Auch viele Buddhas aus dem Museum sind mittlerweile auf dem Schwarzmarkt gelandet. Nicht wenige von ihnen befinden sich im Besitz privater Sammler, die sie für sich behalten wollen. Es ist ein offenes Geheimnis, dass sich unter diesen Sammlern auch einige hochrangige, afghanische Politiker befinden. Vor allem in diesen Fällen scheint die Rückgabe schwierig zu sein.In der Vergangenheit wurde immer wieder kritisiert, dass es an nötigem Druck fehle. Dies ist insofern kaum verwunderlich, da viele der besagten Personen zum Teil der afghanischen Regierung angehören. Auch Rahimi zögert, hierauf konkret einzugehen. "Wir geben unser Bestes", kommentiert er kurz und knapp.
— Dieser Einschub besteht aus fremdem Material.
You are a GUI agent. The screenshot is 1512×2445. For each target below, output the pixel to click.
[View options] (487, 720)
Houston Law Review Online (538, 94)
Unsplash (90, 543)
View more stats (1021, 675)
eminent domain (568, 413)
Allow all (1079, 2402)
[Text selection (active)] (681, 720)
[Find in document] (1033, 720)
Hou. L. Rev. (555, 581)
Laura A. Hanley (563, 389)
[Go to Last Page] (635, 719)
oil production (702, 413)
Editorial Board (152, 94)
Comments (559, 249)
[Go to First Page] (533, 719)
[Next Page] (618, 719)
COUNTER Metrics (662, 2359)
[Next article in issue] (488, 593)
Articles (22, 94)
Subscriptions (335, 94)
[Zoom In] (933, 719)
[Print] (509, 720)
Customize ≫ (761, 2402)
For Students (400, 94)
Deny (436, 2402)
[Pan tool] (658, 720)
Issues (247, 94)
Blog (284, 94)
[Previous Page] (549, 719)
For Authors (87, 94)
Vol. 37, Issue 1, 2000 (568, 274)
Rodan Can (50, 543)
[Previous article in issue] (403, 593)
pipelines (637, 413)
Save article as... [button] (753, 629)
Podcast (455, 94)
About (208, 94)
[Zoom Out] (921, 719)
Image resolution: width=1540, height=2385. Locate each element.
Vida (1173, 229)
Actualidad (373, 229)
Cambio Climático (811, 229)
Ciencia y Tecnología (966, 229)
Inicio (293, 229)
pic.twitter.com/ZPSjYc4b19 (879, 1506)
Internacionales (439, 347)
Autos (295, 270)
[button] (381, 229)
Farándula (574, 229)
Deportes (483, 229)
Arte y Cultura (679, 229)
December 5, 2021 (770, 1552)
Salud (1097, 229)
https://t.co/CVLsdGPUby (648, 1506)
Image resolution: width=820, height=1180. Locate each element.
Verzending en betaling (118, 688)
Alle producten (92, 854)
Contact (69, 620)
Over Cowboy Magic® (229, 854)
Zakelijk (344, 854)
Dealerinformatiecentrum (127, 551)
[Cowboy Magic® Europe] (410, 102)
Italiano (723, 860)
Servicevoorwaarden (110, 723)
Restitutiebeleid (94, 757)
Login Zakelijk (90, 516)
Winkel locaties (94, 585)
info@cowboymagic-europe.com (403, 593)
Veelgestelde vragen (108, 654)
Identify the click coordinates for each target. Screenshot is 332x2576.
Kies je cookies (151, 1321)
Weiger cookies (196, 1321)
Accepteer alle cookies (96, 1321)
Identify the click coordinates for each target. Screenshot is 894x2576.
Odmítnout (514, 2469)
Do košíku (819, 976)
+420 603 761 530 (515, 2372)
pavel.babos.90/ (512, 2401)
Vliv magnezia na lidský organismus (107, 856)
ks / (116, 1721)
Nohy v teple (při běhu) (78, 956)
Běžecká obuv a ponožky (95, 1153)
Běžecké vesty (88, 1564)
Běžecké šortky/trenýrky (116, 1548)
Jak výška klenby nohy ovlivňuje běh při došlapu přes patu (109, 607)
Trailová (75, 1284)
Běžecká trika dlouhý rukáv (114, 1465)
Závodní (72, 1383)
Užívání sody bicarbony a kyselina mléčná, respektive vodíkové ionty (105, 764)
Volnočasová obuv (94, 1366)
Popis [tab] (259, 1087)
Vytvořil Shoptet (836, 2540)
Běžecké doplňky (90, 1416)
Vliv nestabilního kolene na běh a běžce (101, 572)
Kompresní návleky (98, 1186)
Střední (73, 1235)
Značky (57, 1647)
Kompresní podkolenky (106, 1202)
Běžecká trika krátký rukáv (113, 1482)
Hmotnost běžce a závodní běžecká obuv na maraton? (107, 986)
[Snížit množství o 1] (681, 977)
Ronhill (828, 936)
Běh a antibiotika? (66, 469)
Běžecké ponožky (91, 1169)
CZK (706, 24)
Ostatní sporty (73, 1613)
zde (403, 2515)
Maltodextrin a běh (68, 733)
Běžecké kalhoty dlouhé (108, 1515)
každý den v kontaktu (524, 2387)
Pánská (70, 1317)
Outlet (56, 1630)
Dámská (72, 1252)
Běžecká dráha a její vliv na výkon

Ein Albtraum für König Amanullah

Der Darul-Aman-Palast in Kabul; Foto: Naimat Rawan
Symbol für ein von Kriegen und Konflikten zerrissenes Land: Kabuls wohl bekannteste Ruine, der Darul-Aman-Palast, soll wieder auferstehen. Hierfür hatte das afghanische Parlament im Mai 2016 den Beschluss endgültig gefasst. Der Wiederaufbau wird etwa 15 Millionen Euro kosten und soll mindestens drei Jahre dauern. Geplant ist das Gebäude unter anderem als Sitz für das Oberste Gericht Afghanistans.

"König Amanullah würde sich wohl im Grabe umdrehen", meint indes Noor Agha. Der bereits erwähnte Amanullah Khan galt als fortschrittlicher Herrscher. Nicht nur im Museum, sondern auch in den Köpfen vieler Afghanen hat er bis heute seine Spuren hinterlassen.

Auch der nahe liegende Darul-Aman-Palast, an dem deutsche Ingenieure und Architekten federführend mitwirkten, wurde unter Amanullahs Führung errichtet. Der Palast, der im Laufe der Kriegsjahre von zahlreichen Raketen getroffen wurde und zur Ruine zerfiel, wird gegenwärtig restauriert.

Der westliche orientierte Amanullah hatte in den 1920er Jahren viele Reformen erlassen, die den klerikalen Kräften des Landes ganz und gar nicht gefielen. Letztendlich wurde er gestürzt und aus dem Land gejagt. "Wäre ihm bewusst, wie es heute um sein Land steht, würde er wohl in Tränen ausbrechen", bemerkt Noor Agha nachdenklich.